The United States Navy's U.S. South Seas Exploring Expedition (called the Ex. Ex. for short) was an ambitious four-year trip around the world from 1838-1842. It included six ships and amidst the crew were a team of nine scientists and artists. The thousands of articles collected (from ethnographic artifacts to biological specimens) became the foundation of the Smithsonian Institution's collections.

Right around this time, in Great Britain, botanist and photographer Anna Atkins was experimenting with a new photographic technology called cyanotype. This technique uses ferric ammonium citrate and potassium ferricyanide to create blue images. Atkins laid algal specimens directly onto paper coated with these chemicals and then exposed them to sunlight. The resulting images were used to make the first photographic book: Photographs of British Algae: Cyanotype Impressions (1843).

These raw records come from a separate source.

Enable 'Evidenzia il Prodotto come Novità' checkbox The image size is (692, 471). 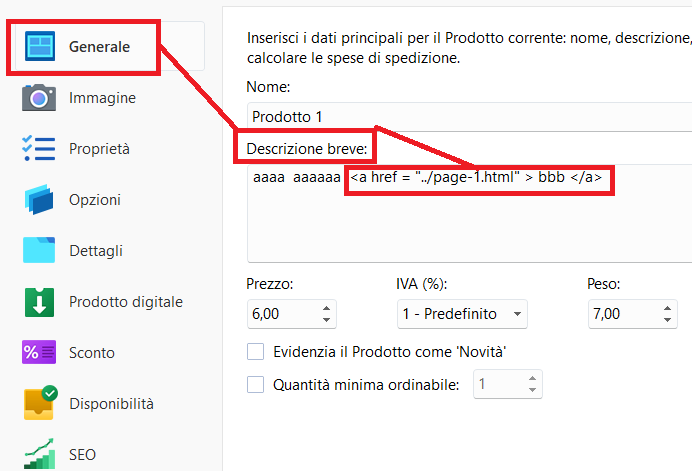(256, 352)
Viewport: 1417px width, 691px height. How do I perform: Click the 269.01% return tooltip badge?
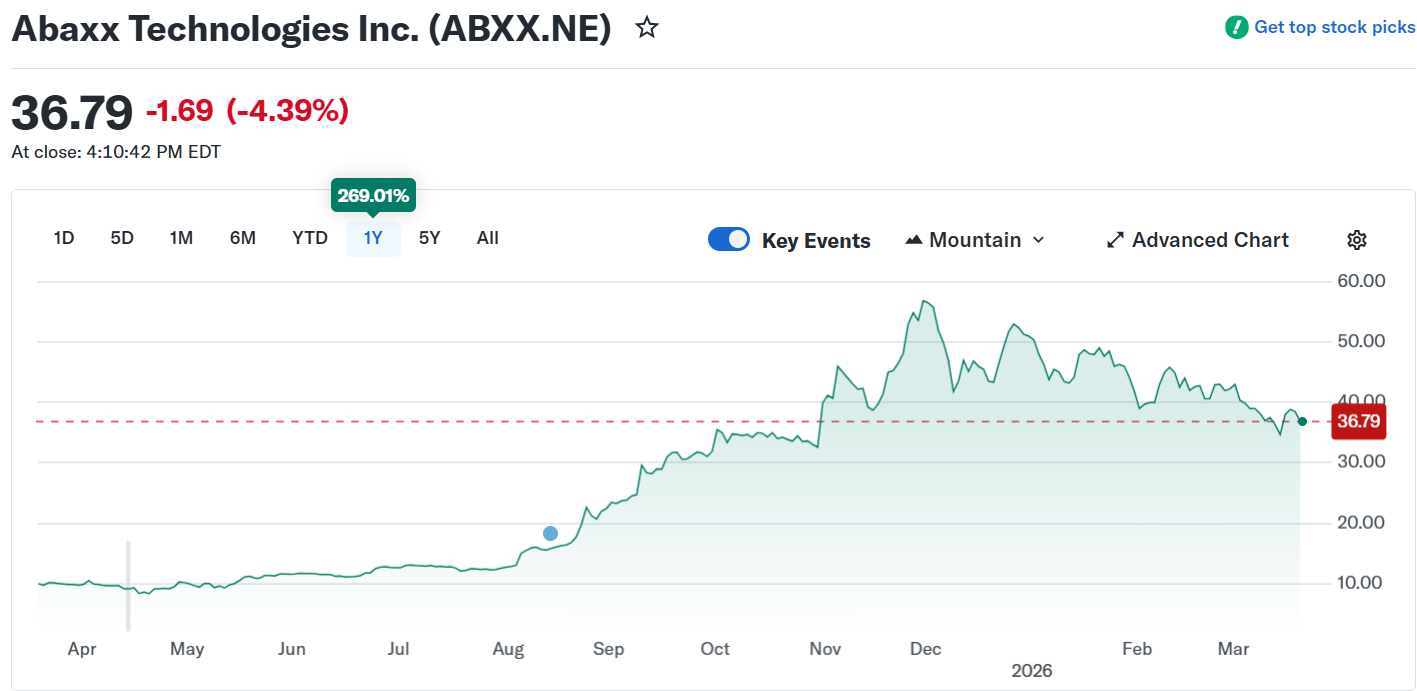[x=373, y=196]
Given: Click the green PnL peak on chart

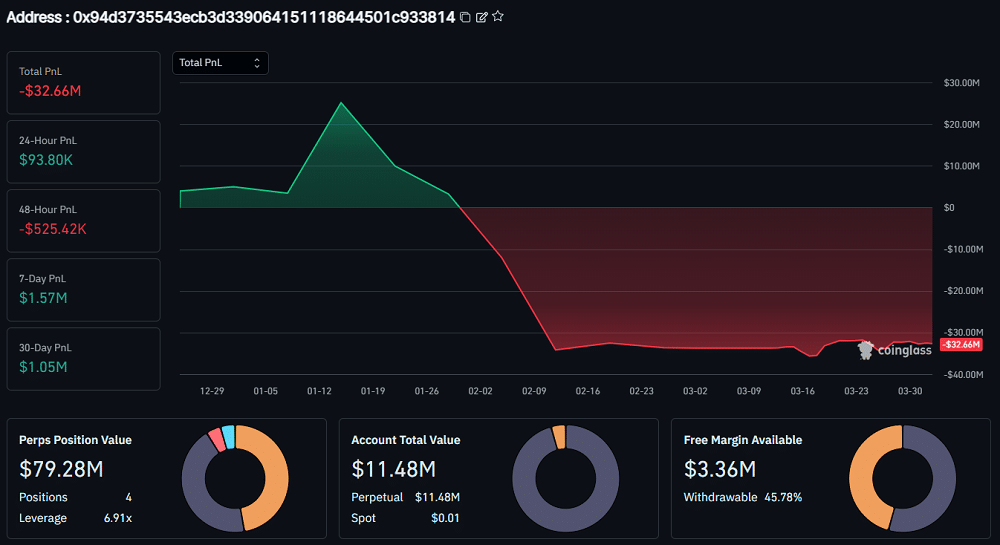Looking at the screenshot, I should tap(341, 103).
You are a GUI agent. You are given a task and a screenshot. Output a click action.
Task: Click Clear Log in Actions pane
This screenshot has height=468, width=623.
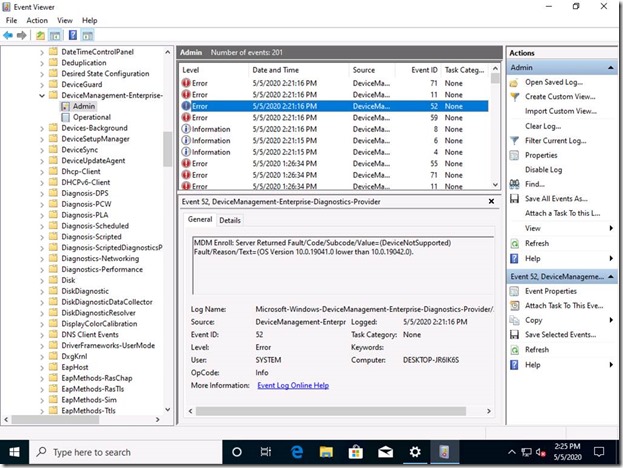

Among the specimens gathered during the Ex. Ex. were numerous stony corals, many of which were the first of their species to be described by science. Due to the technological constraints of the time, it would've been

difficult to make meaningful cyanotypes of these corals, as the process is most successful with relatively flat and somewhat translucent objects (neither of which applies to most stony corals). Fortunately, with today's

technology, this is no longer the case. I had the opportunity to photograph particularly charismatic specimens of coral in the Smithsonian's Invertebrate Zoology Collection (from the Ex. Ex. as well as later expeditions) and

used these images to make this series of cyanotypes.